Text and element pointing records

*-*-*

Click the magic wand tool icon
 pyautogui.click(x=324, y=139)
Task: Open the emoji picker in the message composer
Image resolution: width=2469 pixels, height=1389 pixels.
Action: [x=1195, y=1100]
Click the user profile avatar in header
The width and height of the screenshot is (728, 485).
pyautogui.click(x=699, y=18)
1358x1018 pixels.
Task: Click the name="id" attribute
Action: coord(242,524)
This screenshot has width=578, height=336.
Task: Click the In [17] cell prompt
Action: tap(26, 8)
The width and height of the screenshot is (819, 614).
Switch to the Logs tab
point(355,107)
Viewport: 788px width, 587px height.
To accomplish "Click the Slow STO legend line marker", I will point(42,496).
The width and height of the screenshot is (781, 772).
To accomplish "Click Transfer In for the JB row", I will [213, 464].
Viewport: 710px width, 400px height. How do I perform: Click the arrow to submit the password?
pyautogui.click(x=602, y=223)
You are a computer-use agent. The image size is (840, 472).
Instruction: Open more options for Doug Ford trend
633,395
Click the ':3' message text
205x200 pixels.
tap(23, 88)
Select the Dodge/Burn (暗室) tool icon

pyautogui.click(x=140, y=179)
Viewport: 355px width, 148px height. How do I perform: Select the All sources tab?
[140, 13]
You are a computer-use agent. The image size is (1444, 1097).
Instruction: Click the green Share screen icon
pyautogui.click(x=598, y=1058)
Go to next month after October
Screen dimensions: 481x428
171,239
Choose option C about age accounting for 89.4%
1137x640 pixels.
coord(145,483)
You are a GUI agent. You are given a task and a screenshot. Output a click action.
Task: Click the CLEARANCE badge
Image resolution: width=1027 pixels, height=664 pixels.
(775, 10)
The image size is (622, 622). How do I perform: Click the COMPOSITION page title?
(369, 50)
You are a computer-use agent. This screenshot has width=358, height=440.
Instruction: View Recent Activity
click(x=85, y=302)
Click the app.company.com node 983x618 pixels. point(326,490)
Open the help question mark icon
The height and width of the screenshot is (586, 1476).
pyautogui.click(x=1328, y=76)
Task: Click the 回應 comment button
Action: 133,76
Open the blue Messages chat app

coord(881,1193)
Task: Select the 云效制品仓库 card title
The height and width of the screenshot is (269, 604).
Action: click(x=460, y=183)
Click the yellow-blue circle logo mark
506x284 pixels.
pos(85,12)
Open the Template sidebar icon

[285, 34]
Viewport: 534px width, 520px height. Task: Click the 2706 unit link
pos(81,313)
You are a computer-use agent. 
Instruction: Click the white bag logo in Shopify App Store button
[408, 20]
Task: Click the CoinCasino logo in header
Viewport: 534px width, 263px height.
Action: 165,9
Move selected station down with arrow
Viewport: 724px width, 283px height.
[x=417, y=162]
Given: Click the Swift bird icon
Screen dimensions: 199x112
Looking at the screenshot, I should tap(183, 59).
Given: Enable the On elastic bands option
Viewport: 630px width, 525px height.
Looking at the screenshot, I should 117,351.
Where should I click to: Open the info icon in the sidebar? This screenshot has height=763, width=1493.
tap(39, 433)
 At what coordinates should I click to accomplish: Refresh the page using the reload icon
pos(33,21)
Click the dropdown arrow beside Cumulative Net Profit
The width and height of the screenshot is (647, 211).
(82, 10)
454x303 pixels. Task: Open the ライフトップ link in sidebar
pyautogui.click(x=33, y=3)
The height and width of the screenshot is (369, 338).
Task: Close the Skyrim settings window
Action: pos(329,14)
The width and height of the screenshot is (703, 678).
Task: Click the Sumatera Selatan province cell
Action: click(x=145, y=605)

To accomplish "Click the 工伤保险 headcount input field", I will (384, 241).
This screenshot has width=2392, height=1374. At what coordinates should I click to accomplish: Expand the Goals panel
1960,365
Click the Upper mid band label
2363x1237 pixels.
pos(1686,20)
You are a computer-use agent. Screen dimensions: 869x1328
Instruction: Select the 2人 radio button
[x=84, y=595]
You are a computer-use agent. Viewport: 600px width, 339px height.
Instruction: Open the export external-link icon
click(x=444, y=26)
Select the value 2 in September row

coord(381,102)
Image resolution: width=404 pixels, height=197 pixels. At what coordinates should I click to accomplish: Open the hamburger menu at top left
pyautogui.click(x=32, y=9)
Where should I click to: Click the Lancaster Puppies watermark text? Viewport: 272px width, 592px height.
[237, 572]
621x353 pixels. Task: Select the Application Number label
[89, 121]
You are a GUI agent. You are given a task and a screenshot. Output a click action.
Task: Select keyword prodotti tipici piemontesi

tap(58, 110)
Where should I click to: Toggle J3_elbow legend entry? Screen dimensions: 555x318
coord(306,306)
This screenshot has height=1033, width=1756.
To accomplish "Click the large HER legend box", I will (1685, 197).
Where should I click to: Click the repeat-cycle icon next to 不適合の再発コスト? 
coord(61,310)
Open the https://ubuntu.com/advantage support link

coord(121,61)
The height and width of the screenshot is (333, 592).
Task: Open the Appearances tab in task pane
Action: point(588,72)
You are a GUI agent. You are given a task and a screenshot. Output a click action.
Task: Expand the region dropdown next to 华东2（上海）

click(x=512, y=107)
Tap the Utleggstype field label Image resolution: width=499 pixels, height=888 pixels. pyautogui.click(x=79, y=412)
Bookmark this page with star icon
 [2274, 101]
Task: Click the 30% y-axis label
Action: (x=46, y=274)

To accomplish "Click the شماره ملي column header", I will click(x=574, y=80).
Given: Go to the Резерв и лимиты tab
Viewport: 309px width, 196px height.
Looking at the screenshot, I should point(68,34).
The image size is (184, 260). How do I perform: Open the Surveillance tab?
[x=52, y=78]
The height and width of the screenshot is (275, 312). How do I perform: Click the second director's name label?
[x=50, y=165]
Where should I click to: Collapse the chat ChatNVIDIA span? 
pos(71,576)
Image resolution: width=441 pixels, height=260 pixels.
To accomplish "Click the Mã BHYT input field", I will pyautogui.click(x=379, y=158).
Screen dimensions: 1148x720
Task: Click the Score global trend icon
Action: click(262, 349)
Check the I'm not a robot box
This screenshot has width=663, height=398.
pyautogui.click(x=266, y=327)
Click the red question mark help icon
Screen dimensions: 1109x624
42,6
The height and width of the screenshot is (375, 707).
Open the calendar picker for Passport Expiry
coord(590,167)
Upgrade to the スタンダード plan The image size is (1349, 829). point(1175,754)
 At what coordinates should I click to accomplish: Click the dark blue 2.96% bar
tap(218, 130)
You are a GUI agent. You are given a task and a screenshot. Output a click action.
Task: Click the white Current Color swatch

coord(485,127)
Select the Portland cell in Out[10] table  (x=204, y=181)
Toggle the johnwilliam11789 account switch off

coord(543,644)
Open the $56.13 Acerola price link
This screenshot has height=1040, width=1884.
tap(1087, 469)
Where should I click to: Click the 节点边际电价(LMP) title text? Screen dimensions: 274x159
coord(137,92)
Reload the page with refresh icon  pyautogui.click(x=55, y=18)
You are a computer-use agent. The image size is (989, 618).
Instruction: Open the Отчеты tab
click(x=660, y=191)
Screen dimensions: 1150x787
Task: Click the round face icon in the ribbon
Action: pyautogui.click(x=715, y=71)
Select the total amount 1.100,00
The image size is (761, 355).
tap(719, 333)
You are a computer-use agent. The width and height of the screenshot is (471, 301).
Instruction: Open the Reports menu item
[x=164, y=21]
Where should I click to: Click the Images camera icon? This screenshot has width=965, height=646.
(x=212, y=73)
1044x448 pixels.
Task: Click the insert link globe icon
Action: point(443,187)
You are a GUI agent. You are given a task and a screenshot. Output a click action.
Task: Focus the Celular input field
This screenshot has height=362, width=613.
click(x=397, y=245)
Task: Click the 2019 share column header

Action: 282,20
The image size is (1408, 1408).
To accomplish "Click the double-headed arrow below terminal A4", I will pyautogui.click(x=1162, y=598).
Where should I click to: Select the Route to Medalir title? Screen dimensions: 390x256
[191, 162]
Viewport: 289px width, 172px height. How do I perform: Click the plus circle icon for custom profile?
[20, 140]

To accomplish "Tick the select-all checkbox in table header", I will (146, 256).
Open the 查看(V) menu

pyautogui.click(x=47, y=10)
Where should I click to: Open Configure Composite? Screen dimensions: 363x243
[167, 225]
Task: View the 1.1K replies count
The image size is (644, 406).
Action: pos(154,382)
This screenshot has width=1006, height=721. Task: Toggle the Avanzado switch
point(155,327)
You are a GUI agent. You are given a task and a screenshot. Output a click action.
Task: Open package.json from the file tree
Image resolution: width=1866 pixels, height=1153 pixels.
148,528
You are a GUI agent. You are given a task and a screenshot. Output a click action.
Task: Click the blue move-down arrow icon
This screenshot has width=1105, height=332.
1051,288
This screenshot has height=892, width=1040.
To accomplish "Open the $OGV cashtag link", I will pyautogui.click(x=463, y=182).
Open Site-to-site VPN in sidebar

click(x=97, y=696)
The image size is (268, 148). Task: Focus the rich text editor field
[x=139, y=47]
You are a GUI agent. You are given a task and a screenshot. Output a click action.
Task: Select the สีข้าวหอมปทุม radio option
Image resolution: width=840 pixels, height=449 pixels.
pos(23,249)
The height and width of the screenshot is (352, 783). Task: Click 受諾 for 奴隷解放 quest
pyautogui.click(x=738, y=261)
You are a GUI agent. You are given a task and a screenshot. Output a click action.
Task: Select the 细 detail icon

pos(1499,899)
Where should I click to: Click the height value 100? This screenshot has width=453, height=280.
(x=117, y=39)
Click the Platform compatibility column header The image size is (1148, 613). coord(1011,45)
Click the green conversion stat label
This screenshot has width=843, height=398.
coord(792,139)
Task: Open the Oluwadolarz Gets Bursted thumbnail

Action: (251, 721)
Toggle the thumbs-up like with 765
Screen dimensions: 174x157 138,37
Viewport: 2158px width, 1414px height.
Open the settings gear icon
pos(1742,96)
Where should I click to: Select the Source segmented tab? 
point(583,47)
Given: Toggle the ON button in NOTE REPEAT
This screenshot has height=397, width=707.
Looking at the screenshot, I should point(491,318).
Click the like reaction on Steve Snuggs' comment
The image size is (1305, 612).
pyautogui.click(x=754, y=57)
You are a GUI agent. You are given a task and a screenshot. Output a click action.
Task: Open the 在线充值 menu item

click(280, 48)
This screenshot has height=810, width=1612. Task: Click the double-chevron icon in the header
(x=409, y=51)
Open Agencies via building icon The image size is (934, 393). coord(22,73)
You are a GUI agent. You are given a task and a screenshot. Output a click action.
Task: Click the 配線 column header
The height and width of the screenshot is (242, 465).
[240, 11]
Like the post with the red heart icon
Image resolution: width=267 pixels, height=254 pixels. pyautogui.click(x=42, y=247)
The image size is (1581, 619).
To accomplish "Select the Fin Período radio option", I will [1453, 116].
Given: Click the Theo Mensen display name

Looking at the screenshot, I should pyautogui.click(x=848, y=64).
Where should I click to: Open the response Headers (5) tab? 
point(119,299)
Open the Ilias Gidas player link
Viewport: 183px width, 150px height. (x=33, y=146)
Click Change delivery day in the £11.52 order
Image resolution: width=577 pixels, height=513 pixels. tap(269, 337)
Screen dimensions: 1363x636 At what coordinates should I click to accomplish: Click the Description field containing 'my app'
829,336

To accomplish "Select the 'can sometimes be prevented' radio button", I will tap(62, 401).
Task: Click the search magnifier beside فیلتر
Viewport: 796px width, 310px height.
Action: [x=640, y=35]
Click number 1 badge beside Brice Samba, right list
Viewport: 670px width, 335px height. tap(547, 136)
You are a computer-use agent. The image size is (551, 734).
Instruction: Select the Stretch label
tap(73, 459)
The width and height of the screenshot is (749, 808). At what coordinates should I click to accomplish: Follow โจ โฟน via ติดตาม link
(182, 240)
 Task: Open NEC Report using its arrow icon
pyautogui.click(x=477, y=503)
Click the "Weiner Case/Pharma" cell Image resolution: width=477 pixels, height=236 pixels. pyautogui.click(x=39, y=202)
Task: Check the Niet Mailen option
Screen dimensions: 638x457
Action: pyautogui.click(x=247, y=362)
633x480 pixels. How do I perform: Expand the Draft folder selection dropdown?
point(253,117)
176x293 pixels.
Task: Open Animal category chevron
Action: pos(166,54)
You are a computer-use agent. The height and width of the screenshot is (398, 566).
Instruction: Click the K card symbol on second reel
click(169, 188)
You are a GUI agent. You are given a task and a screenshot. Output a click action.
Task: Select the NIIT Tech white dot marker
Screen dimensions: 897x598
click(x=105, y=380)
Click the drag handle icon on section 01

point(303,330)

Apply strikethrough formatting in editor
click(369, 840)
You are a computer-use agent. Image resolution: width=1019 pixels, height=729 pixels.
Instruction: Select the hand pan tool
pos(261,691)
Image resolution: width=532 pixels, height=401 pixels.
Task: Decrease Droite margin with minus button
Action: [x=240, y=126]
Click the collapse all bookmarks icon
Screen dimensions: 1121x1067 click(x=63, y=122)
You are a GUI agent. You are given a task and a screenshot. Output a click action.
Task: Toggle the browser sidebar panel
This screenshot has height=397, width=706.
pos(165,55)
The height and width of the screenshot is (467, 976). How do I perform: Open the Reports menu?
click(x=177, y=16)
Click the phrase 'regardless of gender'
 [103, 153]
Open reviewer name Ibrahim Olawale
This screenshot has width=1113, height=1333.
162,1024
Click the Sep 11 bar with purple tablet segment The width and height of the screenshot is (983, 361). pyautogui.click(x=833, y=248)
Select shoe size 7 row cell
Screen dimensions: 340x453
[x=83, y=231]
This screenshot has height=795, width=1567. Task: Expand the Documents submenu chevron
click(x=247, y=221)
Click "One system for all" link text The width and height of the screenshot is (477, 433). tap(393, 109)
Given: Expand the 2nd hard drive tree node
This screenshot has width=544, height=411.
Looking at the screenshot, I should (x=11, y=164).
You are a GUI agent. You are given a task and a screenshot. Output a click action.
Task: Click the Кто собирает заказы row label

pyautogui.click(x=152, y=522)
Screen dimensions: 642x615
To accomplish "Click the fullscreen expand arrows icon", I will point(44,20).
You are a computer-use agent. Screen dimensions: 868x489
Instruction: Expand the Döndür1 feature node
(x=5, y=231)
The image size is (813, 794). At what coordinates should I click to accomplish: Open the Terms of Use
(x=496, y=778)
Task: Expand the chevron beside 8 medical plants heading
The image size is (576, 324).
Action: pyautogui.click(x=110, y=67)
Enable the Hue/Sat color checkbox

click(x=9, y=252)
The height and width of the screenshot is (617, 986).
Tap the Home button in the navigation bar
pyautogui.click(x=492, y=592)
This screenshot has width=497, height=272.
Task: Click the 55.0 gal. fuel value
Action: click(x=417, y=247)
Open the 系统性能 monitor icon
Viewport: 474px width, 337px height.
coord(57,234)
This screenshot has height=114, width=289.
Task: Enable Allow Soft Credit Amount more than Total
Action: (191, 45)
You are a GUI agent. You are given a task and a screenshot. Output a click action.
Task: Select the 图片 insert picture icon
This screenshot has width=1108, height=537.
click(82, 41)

*-*-*

Set task: Could you rewrite the stretch from the line containing "Where should I click to: Collapse" through the line containing "[x=164, y=21]", switching "calendar picker" to "date picker" and leaving everything else in those lines as it is?

Output:
Where should I click to: Collapse the chat ChatNVIDIA span? 
pos(71,576)
Image resolution: width=441 pixels, height=260 pixels.
To accomplish "Click the Mã BHYT input field", I will pyautogui.click(x=379, y=158).
Screen dimensions: 1148x720
Task: Click the Score global trend icon
Action: click(262, 349)
Check the I'm not a robot box
This screenshot has width=663, height=398.
pyautogui.click(x=266, y=327)
Click the red question mark help icon
Screen dimensions: 1109x624
42,6
The height and width of the screenshot is (375, 707).
Open the date picker for Passport Expiry
coord(590,167)
Upgrade to the スタンダード plan The image size is (1349, 829). point(1175,754)
 At what coordinates should I click to accomplish: Click the dark blue 2.96% bar
tap(218, 130)
You are a GUI agent. You are given a task and a screenshot. Output a click action.
Task: Click the white Current Color swatch

coord(485,127)
Select the Portland cell in Out[10] table  (x=204, y=181)
Toggle the johnwilliam11789 account switch off

coord(543,644)
Open the $56.13 Acerola price link
This screenshot has height=1040, width=1884.
tap(1087, 469)
Where should I click to: Click the 节点边际电价(LMP) title text? Screen dimensions: 274x159
coord(137,92)
Reload the page with refresh icon  pyautogui.click(x=55, y=18)
You are a computer-use agent. The image size is (989, 618).
Instruction: Open the Отчеты tab
click(x=660, y=191)
Screen dimensions: 1150x787
Task: Click the round face icon in the ribbon
Action: pyautogui.click(x=715, y=71)
Select the total amount 1.100,00
The image size is (761, 355).
tap(719, 333)
You are a computer-use agent. The width and height of the screenshot is (471, 301).
Instruction: Open the Reports menu item
[x=164, y=21]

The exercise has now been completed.